Bill Hoffman says the mother of a fear campaign that may secure Coalition another term it does not deserve

The Prime Minister has spent more of the campaign inciting fear of Labor than articulating the clear policy direction he will follow. Picture: Kym Smith
The Prime Minister has spent more of the campaign inciting fear of Labor than articulating the clear policy direction he will follow. Picture: Kym Smith

CONTRACTING polls through the election campaign underscore the effectiveness of fear as a tactic and risk leaving the next Australian Government with no real mandate to lead.

After six years of disruptive government under the Coalition which remains clearly divided on everything from climate change and water policy through to issues of fundamental individual freedoms and leadership, that may be the real shame of this election.

Whatever your politics one thing on which there should be agreement is that only Labor came to this election with a team rallied behind a clear set of policies.

Whether or not they are policies you support is something for the individual voter to determine.

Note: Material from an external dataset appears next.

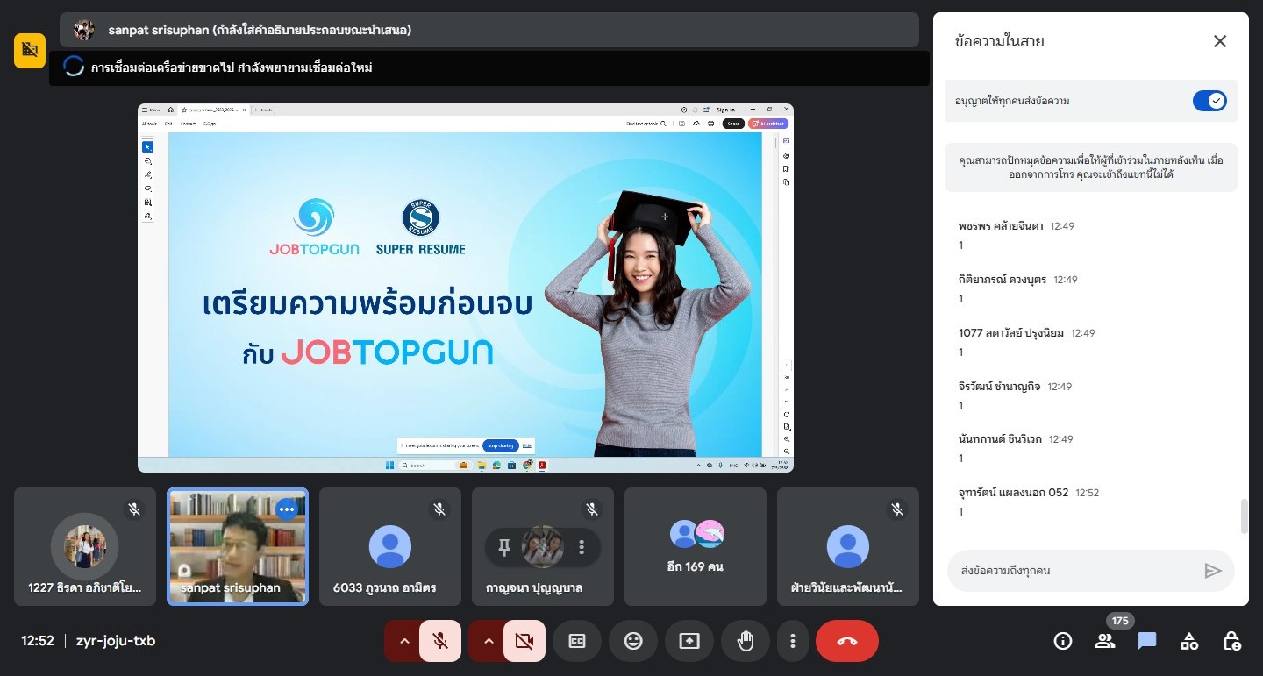Open options on sanpat srisuphan tile
This screenshot has width=1263, height=676.
(x=287, y=509)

But fault can not be found with Labor's willingness to be up front with their plans well in advance of the election and to trust the electorate to the choice

The Coalition instead bet the farm on fear, one man and a campaign of negativity and untruths that were spread shamelessly through social media in an unprincipled frenzy to protect existing privilege at the expense of fairness.

Climate change is real, the Sunshine Coast faces enormous risk from coastal inundation into the future due to decisions already made, and unless common sense comes to the table fast existing vulnerabilities will only be compounded.

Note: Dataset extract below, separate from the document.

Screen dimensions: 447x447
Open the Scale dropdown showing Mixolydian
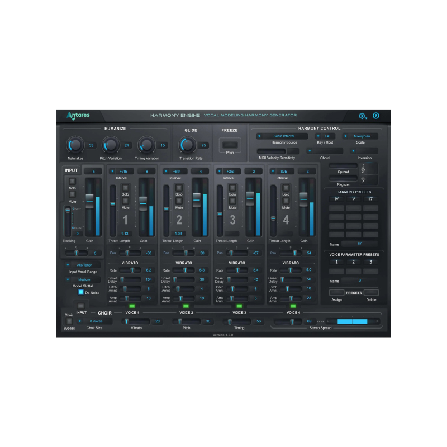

Instead we've been showered with trinkets by the government, bought with money that's either suddenly been pulled from the air or cynically stashed for the exercise of buying votes.

Removing subsidies that give housing investors an edge over first home buyers is not a tax.

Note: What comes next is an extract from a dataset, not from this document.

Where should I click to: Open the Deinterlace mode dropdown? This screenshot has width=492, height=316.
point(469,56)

It's a sensible recalibration of priority which finally may help shift capital to more productive investment.

Telling in the campaign's later stages has been the Scott Morrison line that now is not the time to remove a distorting investment incentive from the marketplace. Is that because the economy that only his government can manage is not travelling as well as his campaign would suggest?

A plunging dollar, further interest rate cuts to come, mounting debt and an ever-compounding infrastructure lag all indicate the future may not be as rosy under his stewardship as he suggests.

"We brought the budget back to surplus next year" has been the line of the campaign underscoring just how shamelessly some politicians are willing to contort tense and language.

The Sunshine Coast's three first-term members in Wide Bay, Fairfax and Fisher will all be returned with comfortable majorities having worked vigorously in their communities and in the absence of any genuine challenge.

They have failed though to grasp the real nettle of the biggest economic challenge facing this region which is one of the three most vulnerable places in Queensland when it comes to climate risk.

Nationally as the campaign pushed closer to polling day it has become clearer Labor will likely fall short of the seats it needs to form government.

The gut feel is that Labor has failed to ignite a national demand for change in the face of a Liberal campaign whose strength was its ability to generate fear that change would risk life as we know it.

Bill Shorten is no Bob Hawke. He presents as the leader of a united party with a clear policy platform articulated well ahead of voting day and has opened the books to scrutiny to give plenty of time for analysis and criticism.

However he has always lacked the sizzle and in front of the camera needed to truly rally support and attract the attention of an electorate that has become increasingly disengaged and much happier to have prejudices re-enforced than challenged.

Australians do not vote for the Prime Minister, a fact of which they have been reminded repeatedly of over the two terms of this government.

Yet many have remained ridiculously open to be seduced by the presidential-style Morrison campaign that has pushed a divided Coalition's many fault lines out of view for the past five weeks.

Where that leaves the country come Monday only time will tell.